Winter is immovable. Frozen. The frost sets hard over the earth, paints a fragile twinkling crystal over everything. Animals retreat, and everything is left quiet. The trees sit bare boned, stripped down to nothing.

Inside the cold stone walls of Hogwarts, Albus, too, stands bare, stripped down to nothing, and looks in the mirror.

Nothing in the reflection is right at all.

Albus has a skirt, stolen from Lily, who owns so many hundreds she surely wouldn’t miss one. With trembling fingers, Albus pulls it on, over hips too narrow for any of it to be really convincing. Then the crisp white school shirt, still shaking fingers button it up. Then the green and silver tie, laying far too flat on Al’s chest.

Al looks in the mirror again, still trembling. It’s still not right, but it feels better. Closer to maybe, somehow, something which is comfortable, something Albus can be proud living like.

A beat of silence.  In the reflection, Al's limbs are too long and lanky, chest too flat, hair too short, Adam's apple bobbing up and down as Al swallows, hard, and it's all just wrong again.

Albus tears the skirt off, throws it blindly towards the bath, collapses down onto the floor, hands balling into fists, eyes filling with tears.

I’m a boy, Albus thinks, helplessly, hopefully. I’m a boy, I don’t need to wear a skirt. I’m just a normal boy.

Albus has thought that enough times to know how categorically untrue it is.

Albus is not a boy. Albus knows this for sure.

But it’s winter. Frozen, immovable, lifeless winter. So nothing changes at all.


Spring, and things emerge. Things change. New life springs forth. Flowers bloom in every direction, and the lambs are born, and the sky lightens, and warmth begins to hit the air again, even through the drizzle and cold breezes of the Scottish mountains.

Finally, the frozen winter is over, and things can move again.

One of those things is Albus.

“You need a hair cut, Albie,” James says, grinning wickedly, when they’re home for the Easter holidays and playing exploding snap in the living room while everyone else is out. “You look like a right girl like that.”

“What if I was?” Albus asks without even thinking about it, doesn’t have a clue why, feels possessed by some strange Gryffindor alter-ego or something, feels suddenly transported to a world where the word Albus is synonymous with brave, not weird quiet Slytherin who can’t admit to anything real.

“What if you were what? A girl?” James looked puzzled. Al can’t really blame him. “Well, you’re not, so why does that matter?”

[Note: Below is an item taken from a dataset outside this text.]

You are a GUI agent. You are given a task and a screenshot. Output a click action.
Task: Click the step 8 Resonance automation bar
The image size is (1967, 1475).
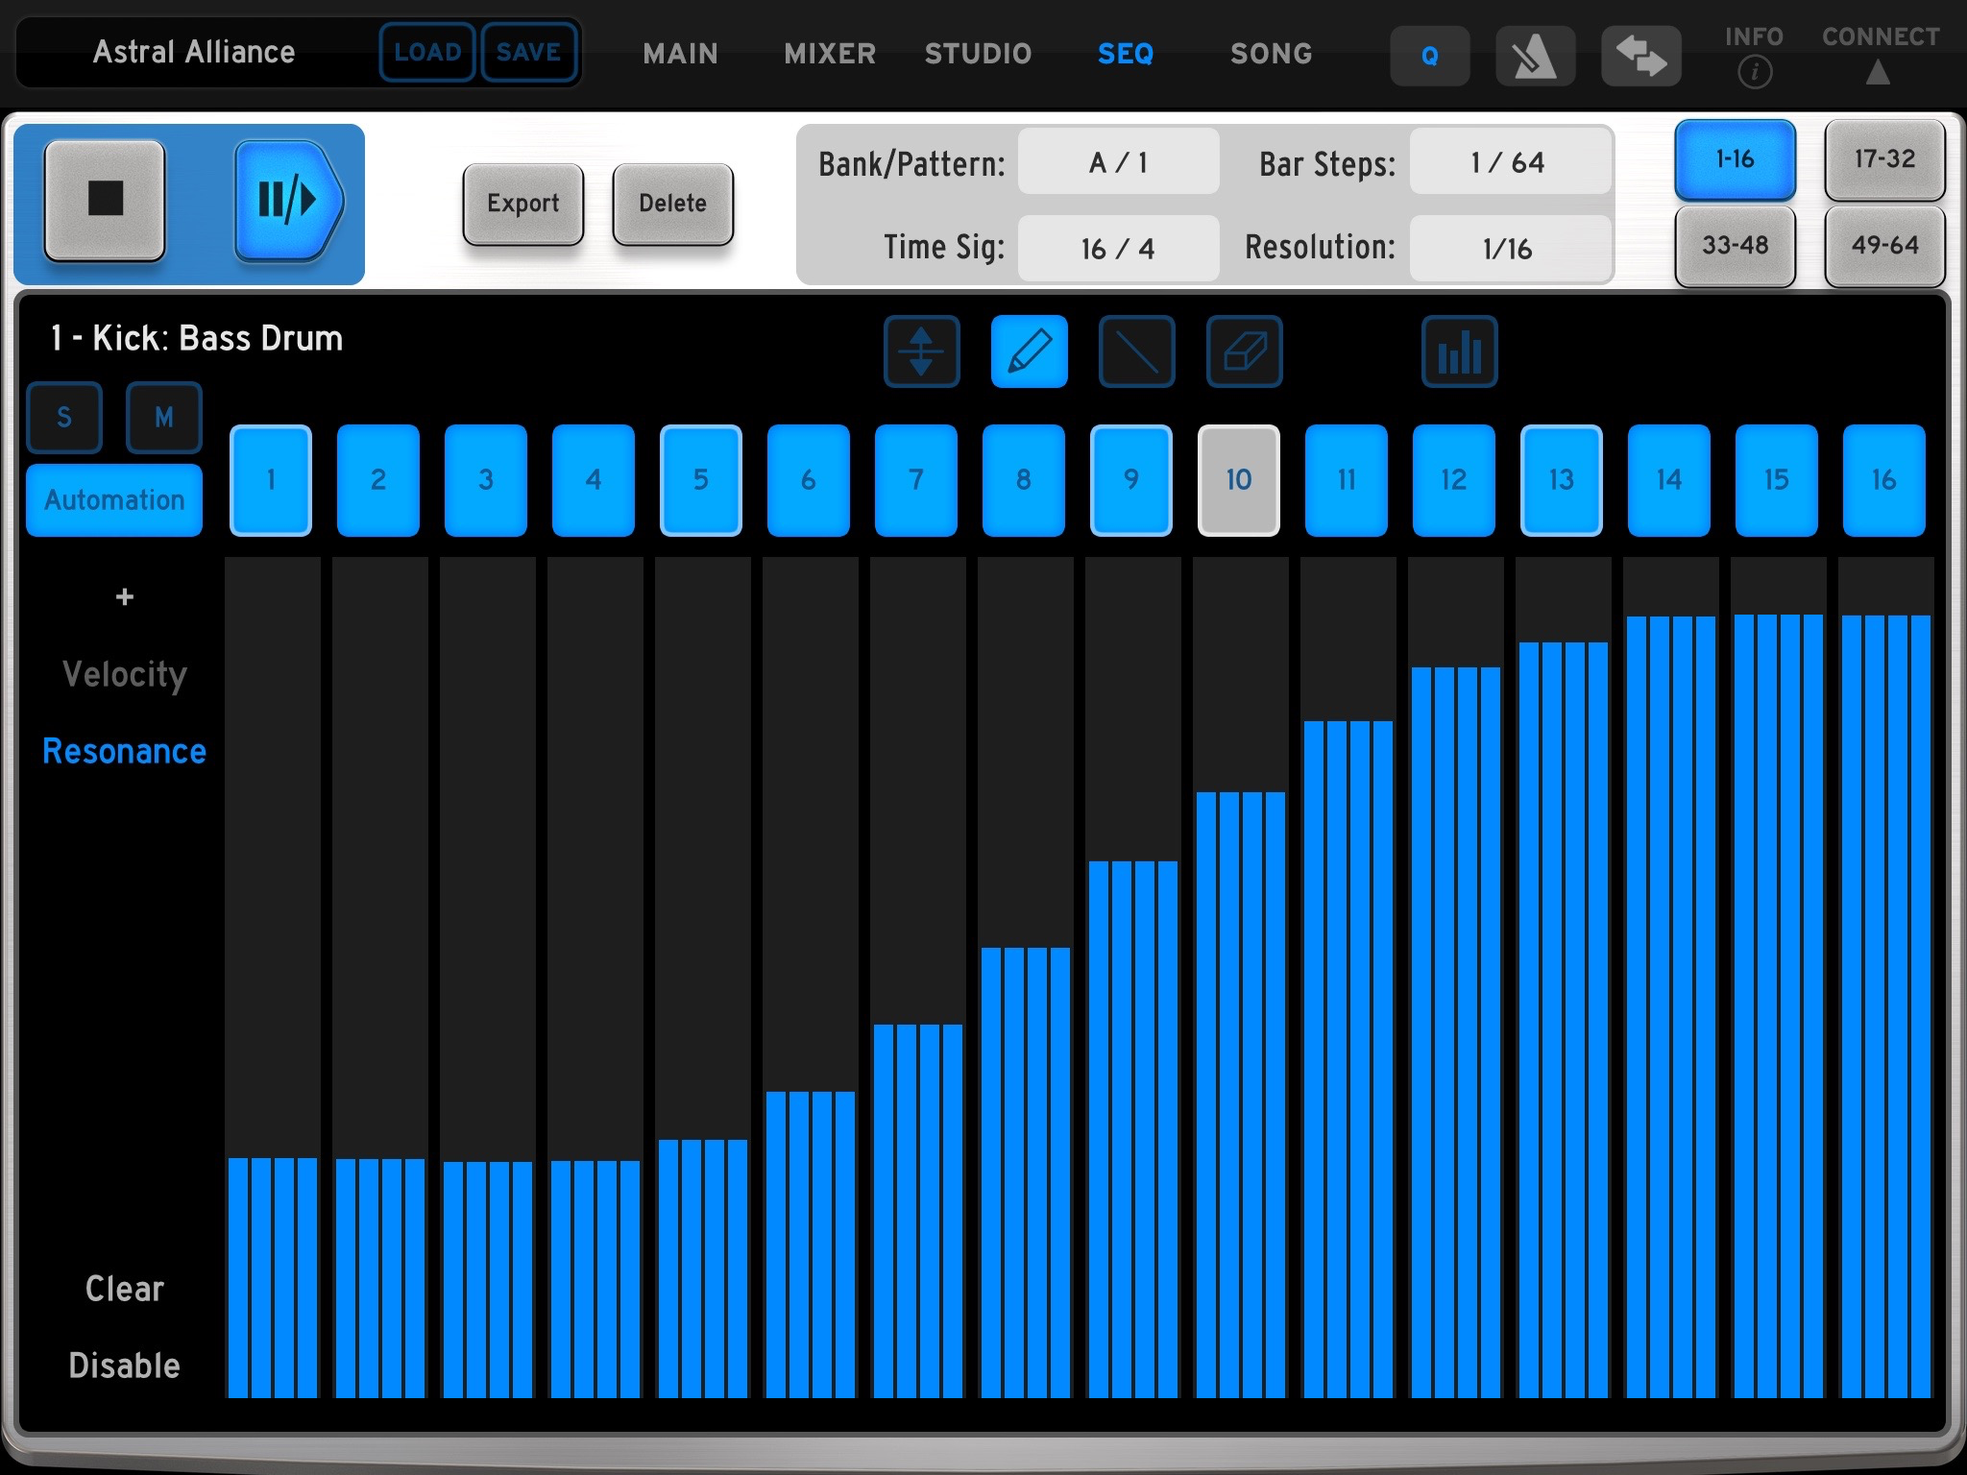click(x=1024, y=1172)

“I think I might be,” Albus blurts out then, the words tumbling out all in a rush and uninvited and shit, Al can’t believe that was outloud. “A girl, I mean. I think I might have always been a girl.”

James freezes for a moment, stares at Albus, eyes wide. And Al can’t breathe, might throw up, Al’s heart is racing so fast it might leap right out of her chest. Why - why did she say that? It’s the first time she’s ever said it aloud, and all of sudden, it’s so fucking real. What if James hates her. They’ve always been close, what if this is the end of that, what if he tells everyone and her whole life is ruined? Albus feels like she might be about to have a panic attack, and she doesn’t know how to stop it. She’s never said it before - has only, really, admitted it to herself in the last few months. 

Then James shrugs.

“Oh,” he says. “Then don’t bother cutting your hair.”

Albus is so shocked she can’t even cry or react or anything, and they just keep playing exploding snap, and afterwards James pulls her into a tight hug for just a few seconds before heading off to his room to write to his girlfriend. And Albus is left feeling far too emotional, far too confused, far too everything-but-normal. But still somehow kind of okay.

Thing is, then it’s out. She knows James would keep the secret if she asked, but she doesn’t want to ask, it’s like just telling him has opened the floodgates. She’d once wondered if she’d ever be able to say those words. Now she doesn’t know how she can’t.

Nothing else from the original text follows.